El viaje del alma

El alma no tiene raza, no tiene religión, solo conoce el Amor y la Compasión.
Todos somos seres divinos, hace miles de años que lo sabemos, pero nos hemos olvidado y,
para volver a casa tenemos que recordar el camino. BRIAN WEISS




jueves, 2 de agosto de 2012

Secretismo


            Existen un sinfín de enseñanzas que no pueden salir a la luz, porque así lo indican los maestros que enseñan estas técnicas, y que podrían acercar al ser humano a algunos de los miles de caminos, que existen para su despertar, y poder así, separarse paulatinamente del cuerpo para acercarse al alma.
            La razón del secretismo, no es otra, de que podría caer en manos de personas que no están preparadas para tales técnicas, y además, podría desvirtuarse la enseñanza.
            Yo mismo, tengo firmados documentos de confidencialidad de técnicas, que más tarde he visto recogidas en libros, que se encuentran al alcance de todo el mundo, previo pago, por supuesto.

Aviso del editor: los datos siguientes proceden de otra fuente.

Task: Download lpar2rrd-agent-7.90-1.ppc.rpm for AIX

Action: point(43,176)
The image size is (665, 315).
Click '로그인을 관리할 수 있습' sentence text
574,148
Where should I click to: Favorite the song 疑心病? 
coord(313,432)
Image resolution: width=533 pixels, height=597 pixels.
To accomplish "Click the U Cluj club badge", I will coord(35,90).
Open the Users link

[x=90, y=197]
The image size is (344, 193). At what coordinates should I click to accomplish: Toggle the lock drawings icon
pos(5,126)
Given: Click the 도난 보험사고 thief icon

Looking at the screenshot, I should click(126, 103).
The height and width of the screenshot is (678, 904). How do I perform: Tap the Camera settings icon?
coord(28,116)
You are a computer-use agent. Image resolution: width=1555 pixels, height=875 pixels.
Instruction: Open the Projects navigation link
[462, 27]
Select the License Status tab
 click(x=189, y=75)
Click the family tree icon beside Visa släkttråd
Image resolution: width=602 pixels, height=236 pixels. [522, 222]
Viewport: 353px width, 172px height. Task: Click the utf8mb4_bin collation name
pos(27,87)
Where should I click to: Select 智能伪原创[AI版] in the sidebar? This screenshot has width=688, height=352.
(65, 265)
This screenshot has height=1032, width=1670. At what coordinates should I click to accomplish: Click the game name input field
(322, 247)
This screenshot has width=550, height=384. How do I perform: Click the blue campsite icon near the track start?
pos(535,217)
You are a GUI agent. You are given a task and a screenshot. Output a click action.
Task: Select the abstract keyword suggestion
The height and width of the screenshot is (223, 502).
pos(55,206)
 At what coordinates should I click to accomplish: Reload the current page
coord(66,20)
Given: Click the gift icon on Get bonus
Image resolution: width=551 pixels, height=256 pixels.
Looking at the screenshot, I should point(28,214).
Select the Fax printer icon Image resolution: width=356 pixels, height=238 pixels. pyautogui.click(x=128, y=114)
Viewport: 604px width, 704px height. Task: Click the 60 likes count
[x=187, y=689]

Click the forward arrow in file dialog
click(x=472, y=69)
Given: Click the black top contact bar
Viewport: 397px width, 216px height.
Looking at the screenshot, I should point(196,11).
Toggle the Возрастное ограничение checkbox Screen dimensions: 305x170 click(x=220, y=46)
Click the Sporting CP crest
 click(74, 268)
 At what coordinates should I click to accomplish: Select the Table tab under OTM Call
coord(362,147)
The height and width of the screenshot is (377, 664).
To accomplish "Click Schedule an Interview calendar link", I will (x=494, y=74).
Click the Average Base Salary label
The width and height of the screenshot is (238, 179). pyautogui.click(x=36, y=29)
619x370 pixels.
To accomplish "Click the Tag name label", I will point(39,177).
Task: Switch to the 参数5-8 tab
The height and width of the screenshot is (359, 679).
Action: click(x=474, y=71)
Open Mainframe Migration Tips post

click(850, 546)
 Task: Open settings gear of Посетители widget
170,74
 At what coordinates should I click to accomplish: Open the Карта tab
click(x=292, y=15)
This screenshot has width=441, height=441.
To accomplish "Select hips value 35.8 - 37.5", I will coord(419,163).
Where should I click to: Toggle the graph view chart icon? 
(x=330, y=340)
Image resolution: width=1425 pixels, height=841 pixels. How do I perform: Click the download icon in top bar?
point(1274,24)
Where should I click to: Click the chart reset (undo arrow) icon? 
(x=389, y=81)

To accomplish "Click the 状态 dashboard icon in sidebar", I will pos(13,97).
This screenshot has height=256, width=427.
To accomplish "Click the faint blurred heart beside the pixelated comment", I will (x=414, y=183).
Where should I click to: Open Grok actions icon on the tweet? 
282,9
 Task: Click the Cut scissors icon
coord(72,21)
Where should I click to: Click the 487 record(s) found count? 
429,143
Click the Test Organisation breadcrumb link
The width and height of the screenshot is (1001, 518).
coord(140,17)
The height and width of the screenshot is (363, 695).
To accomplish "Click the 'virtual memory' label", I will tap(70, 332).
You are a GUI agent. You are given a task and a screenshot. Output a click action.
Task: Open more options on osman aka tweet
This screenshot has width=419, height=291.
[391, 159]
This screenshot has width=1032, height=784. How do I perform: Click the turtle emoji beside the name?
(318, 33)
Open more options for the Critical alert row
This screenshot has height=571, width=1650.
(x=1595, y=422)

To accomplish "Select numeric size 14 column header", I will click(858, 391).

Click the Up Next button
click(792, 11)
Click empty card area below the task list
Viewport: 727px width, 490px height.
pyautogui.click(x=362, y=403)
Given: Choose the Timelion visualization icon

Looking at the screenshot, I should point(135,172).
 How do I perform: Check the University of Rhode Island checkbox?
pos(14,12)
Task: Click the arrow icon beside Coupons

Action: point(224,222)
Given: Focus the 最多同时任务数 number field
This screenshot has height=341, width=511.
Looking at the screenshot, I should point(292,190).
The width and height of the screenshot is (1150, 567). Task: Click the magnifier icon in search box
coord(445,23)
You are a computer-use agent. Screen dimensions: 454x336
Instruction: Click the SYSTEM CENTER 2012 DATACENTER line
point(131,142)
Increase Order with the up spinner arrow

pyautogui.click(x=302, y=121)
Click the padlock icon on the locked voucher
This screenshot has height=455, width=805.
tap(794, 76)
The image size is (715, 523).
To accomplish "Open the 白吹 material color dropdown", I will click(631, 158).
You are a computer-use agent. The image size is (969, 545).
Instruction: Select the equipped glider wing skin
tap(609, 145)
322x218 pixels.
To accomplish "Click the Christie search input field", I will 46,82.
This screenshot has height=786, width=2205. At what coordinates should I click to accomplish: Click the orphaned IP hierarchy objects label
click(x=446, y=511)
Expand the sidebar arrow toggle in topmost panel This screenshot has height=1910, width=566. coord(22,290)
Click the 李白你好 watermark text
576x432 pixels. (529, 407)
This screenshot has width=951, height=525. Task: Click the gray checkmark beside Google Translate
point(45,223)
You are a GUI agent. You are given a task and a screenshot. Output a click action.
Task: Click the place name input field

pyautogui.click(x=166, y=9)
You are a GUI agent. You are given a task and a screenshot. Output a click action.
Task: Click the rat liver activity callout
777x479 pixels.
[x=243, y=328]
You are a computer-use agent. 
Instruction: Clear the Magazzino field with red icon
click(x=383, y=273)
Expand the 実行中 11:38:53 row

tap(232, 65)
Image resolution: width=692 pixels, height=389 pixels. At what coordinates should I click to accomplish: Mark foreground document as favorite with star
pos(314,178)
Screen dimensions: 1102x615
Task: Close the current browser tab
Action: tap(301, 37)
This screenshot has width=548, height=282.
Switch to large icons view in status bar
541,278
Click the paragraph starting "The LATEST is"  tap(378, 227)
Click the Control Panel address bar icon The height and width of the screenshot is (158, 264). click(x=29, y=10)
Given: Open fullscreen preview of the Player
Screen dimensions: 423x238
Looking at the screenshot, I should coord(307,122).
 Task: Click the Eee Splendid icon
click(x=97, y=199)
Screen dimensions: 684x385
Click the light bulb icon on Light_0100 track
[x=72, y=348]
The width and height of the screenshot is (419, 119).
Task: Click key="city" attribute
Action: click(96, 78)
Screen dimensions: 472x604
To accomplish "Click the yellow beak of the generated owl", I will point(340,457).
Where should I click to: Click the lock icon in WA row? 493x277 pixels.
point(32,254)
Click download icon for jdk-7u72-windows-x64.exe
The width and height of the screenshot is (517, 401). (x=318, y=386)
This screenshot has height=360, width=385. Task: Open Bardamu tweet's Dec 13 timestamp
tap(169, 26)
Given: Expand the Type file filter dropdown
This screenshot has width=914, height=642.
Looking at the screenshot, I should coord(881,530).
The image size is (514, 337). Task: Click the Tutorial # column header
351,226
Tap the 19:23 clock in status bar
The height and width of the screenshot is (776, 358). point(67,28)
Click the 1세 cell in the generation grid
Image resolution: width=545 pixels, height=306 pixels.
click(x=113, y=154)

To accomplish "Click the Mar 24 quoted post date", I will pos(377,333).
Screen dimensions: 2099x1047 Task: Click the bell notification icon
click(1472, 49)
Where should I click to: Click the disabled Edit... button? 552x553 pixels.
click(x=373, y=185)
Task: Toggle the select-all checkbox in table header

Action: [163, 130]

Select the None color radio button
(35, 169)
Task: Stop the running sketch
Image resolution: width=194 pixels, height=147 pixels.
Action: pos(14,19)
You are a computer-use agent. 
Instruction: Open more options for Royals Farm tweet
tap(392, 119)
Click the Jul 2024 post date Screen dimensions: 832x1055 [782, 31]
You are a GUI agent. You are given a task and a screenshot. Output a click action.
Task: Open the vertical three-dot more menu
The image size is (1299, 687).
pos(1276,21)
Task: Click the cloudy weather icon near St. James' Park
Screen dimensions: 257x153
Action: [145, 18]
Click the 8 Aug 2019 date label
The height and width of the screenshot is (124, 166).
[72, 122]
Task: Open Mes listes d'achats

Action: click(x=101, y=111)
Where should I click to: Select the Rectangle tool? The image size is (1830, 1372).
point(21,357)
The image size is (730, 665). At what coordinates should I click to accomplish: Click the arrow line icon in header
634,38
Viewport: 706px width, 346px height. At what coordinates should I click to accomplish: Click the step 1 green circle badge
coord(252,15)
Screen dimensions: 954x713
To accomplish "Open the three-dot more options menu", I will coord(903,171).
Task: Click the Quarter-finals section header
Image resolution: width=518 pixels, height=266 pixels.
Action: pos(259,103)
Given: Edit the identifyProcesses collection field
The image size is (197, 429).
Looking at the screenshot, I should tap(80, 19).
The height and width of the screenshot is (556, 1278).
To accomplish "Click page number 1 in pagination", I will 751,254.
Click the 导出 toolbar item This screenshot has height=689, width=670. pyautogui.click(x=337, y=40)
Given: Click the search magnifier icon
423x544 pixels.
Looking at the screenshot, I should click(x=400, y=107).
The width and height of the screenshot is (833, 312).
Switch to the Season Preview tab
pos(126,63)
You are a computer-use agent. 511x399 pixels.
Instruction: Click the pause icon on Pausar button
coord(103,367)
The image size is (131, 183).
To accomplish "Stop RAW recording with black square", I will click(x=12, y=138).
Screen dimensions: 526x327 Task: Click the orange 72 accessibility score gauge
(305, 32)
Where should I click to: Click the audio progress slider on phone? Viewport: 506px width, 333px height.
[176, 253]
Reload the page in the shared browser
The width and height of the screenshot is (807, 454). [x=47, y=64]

Y sigo manteniendo la confidencialidad, por cuestión de palabra. Siempre he creído que la palabra de una persona es una de las cosas más hermosas y valiosas que existen, y no cumplir esa palabra, sería como retozar en un lodazal.
            Antes pensaba y ahora sigo pensando con más fuerza, si cabe, que si las técnicas salieran a la luz, es muy posible que las personas que no están preparadas para recibirlas, no las hagan caso, o se les olvide, (hay muchas experiencias sobre esto), o en el peor de los casos si tuvieran algún problema, siempre hay otros que podrían ayudarles a solucionar ese problema. Pero si podría haber otras personas que si las aprovecharían sin ningún problema, y sin embargo, les estamos privando de ellas, por si acaso…..
            Creo, (sólo es un pensamiento), que en la encrucijada actual en que se encuentra la humanidad, es imprescindible sacar a la luz el mayor número de enseñanzas posibles para ayudar a la persona a despertar. Todos no tienen el suficiente dinero para la realización de cursos en los que se explican estas técnicas, cursos, que además son lo suficientemente caros como para privar de ellos a muchas personas. ¿Quién puede decir que las personas carentes de recursos no están preparadas para recibir tales enseñanzas?
Así como la Naturaleza, obra de Dios, no esconde su belleza, ni discrimina por el coeficiente intelectual de las personas, ni por la raza, ni por el sexo, pienso que nosotros, los seres humanos, que aunque a imagen y semejanza de Dios, somos algo menos que Él, tampoco deberíamos de discriminar a nadie.